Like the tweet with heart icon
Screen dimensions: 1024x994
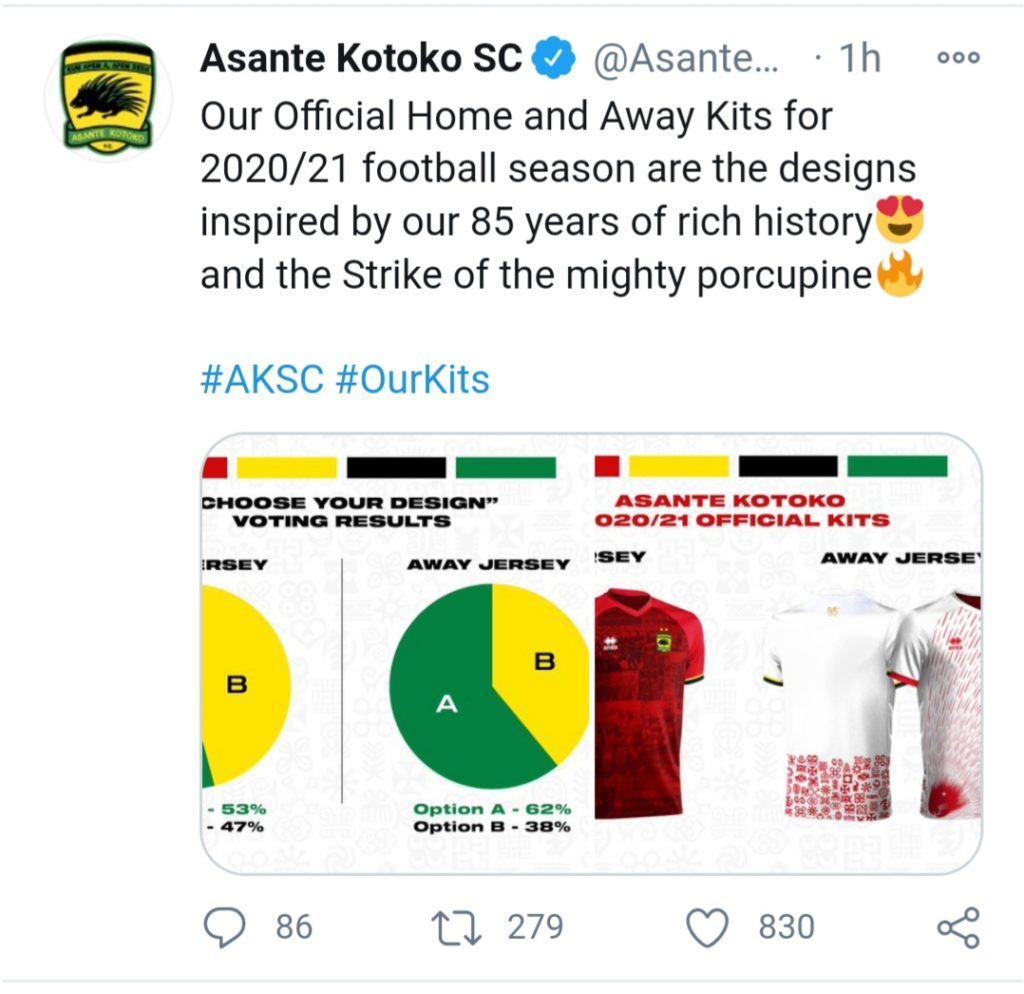click(711, 927)
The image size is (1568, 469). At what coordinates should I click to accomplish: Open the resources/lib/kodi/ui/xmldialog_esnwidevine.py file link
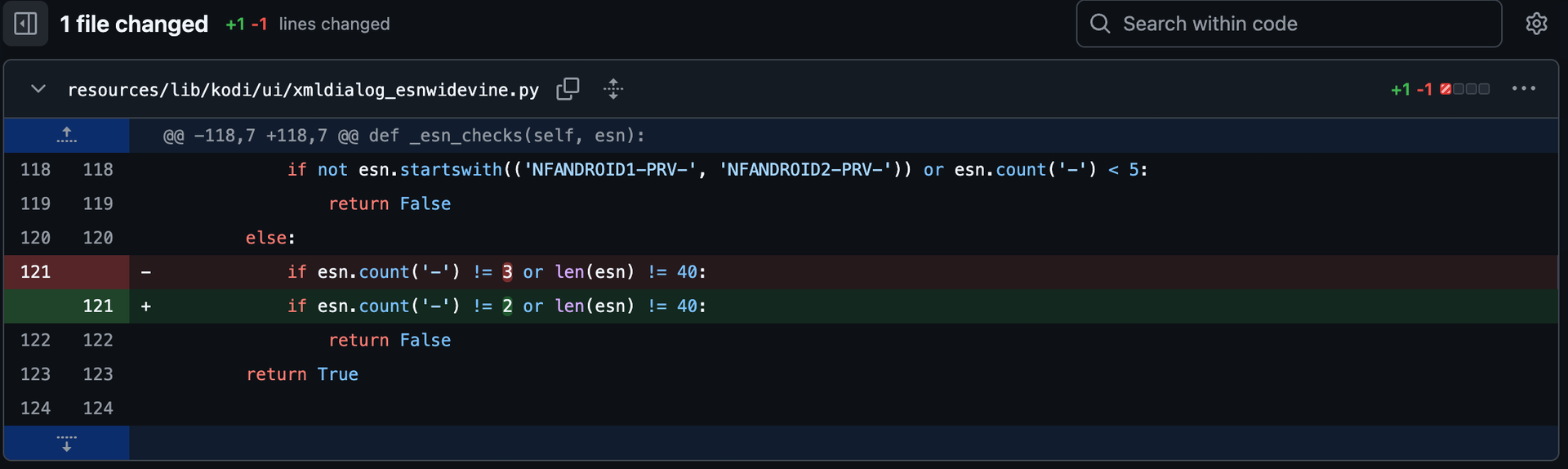coord(303,90)
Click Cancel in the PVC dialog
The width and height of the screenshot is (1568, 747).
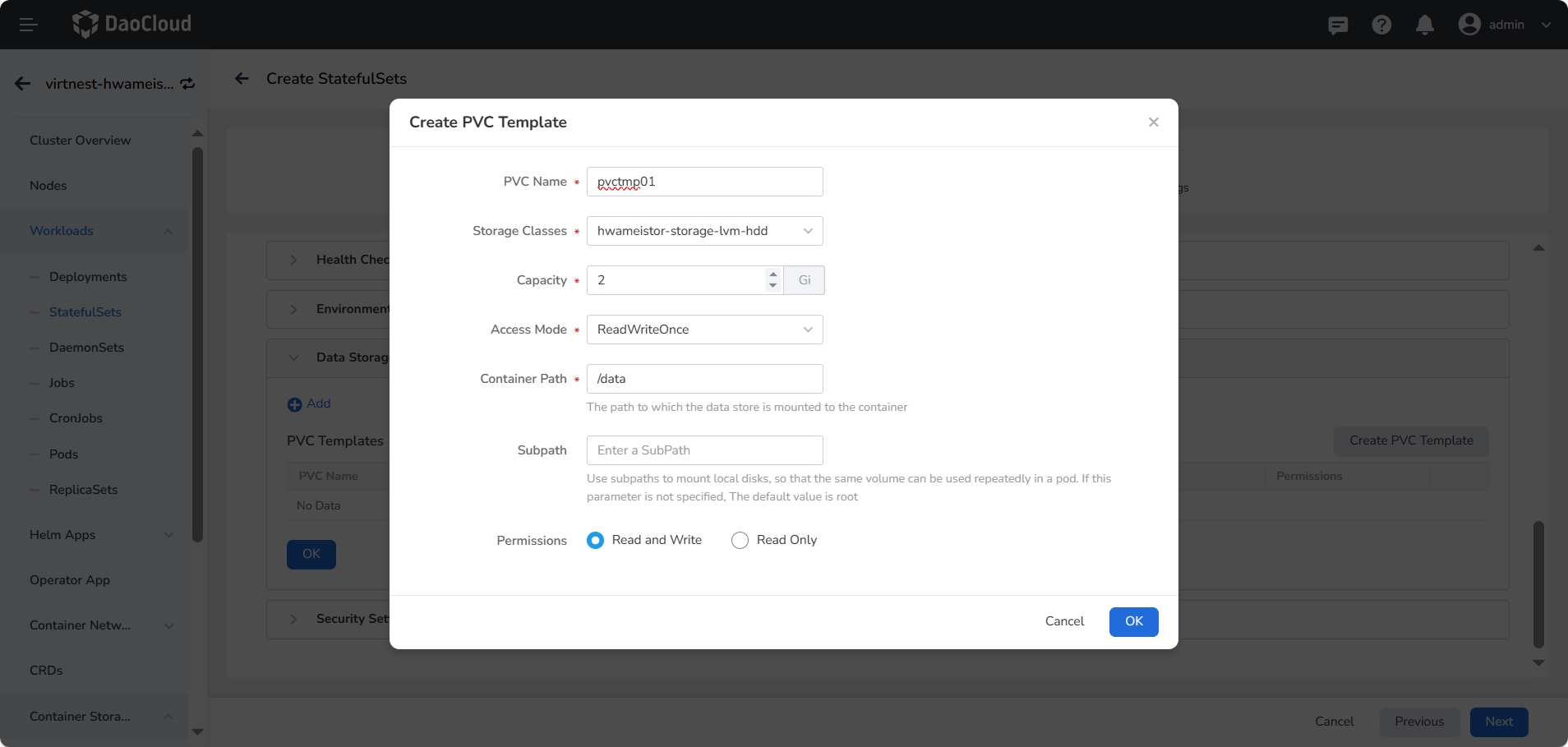tap(1064, 621)
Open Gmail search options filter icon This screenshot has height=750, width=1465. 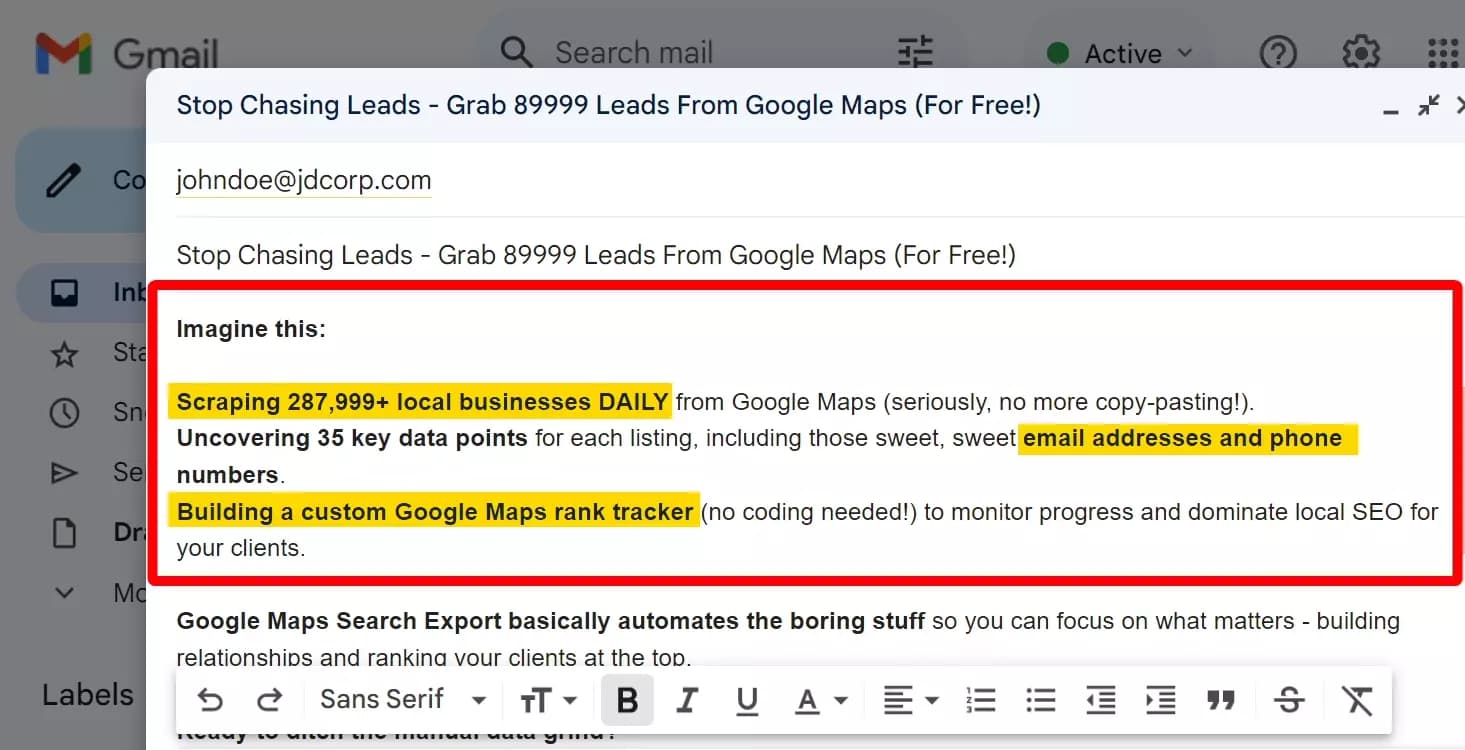(915, 52)
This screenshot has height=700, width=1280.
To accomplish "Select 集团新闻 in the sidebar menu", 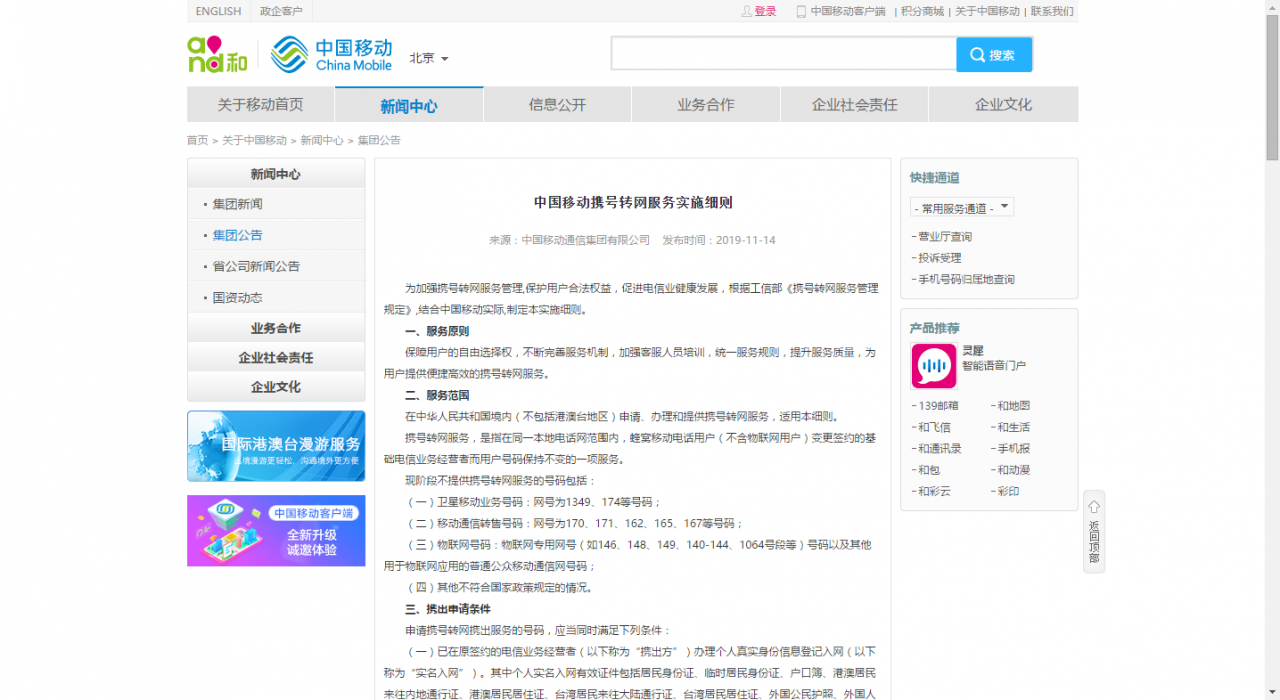I will tap(238, 202).
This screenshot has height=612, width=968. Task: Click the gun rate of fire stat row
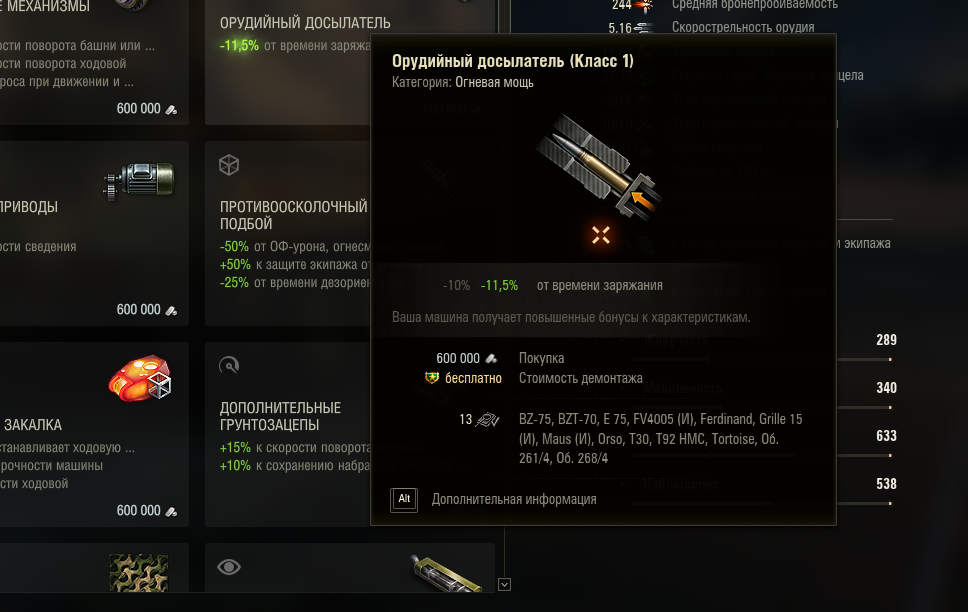click(711, 27)
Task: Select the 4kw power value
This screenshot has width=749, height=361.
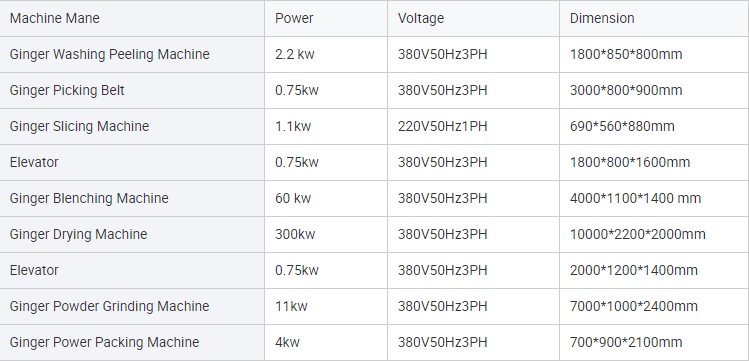Action: click(288, 342)
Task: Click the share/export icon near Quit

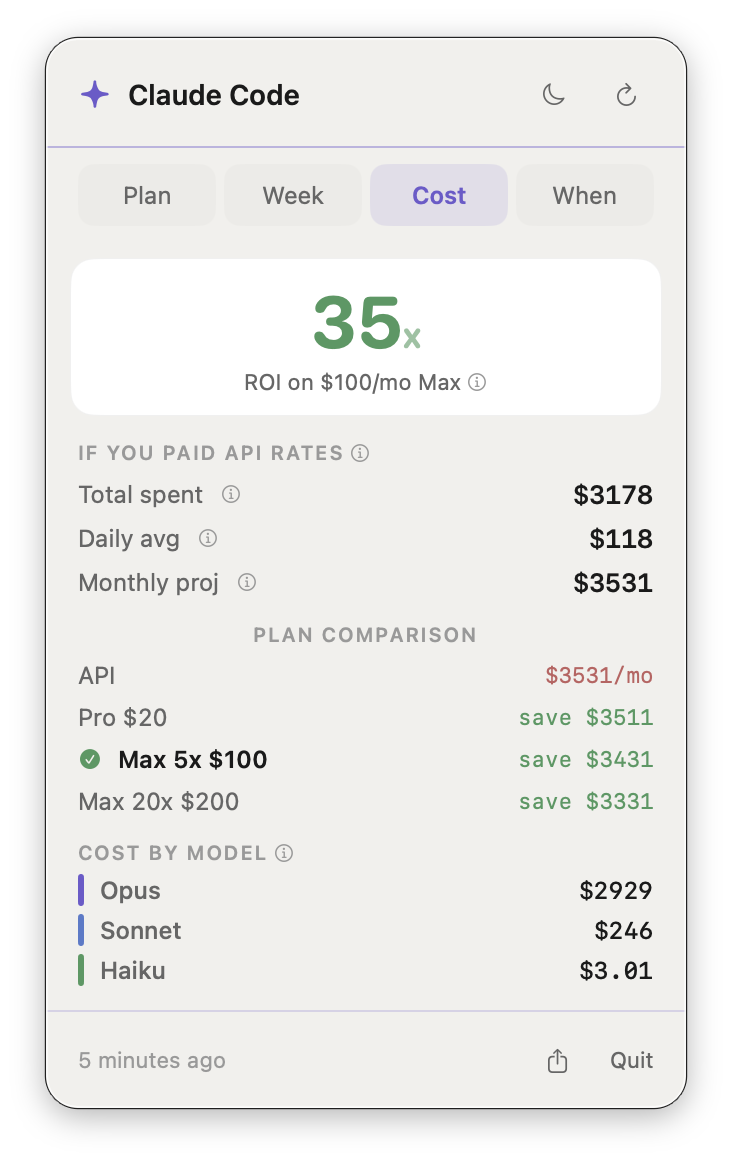Action: click(x=557, y=1060)
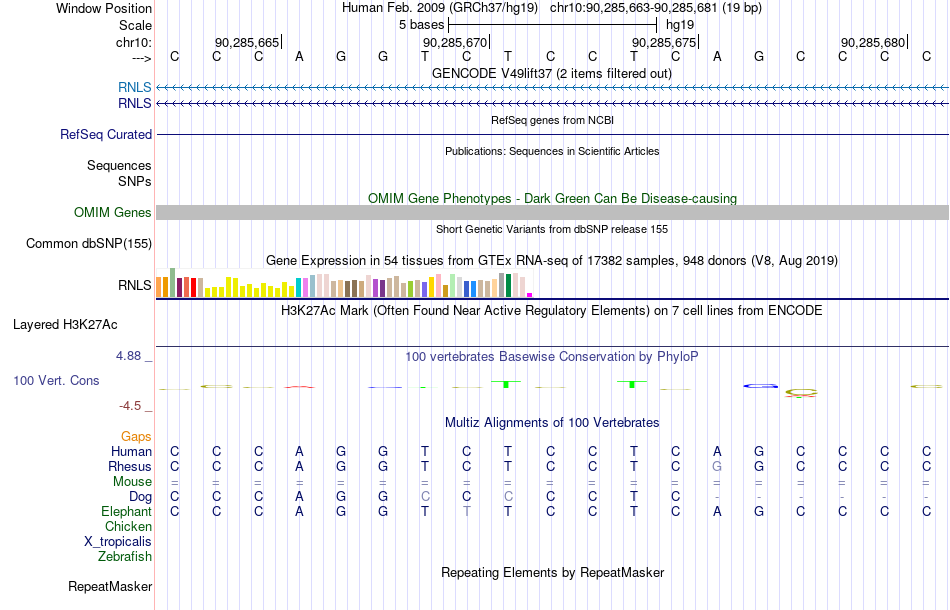Click the RepeatMasker track label
The width and height of the screenshot is (950, 610).
110,586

WHAT NEEDS TO BE DONE
Print the data above from its first line through the line that has "Click Cancel in the PVC dialog", exactly and with nothing else, omitting pictures.

REPLY
Like the tweet with heart icon
Screen dimensions: 1024x994
click(711, 927)
The image size is (1568, 469). At what coordinates should I click to accomplish: Open the resources/lib/kodi/ui/xmldialog_esnwidevine.py file link
coord(303,90)
Click Cancel in the PVC dialog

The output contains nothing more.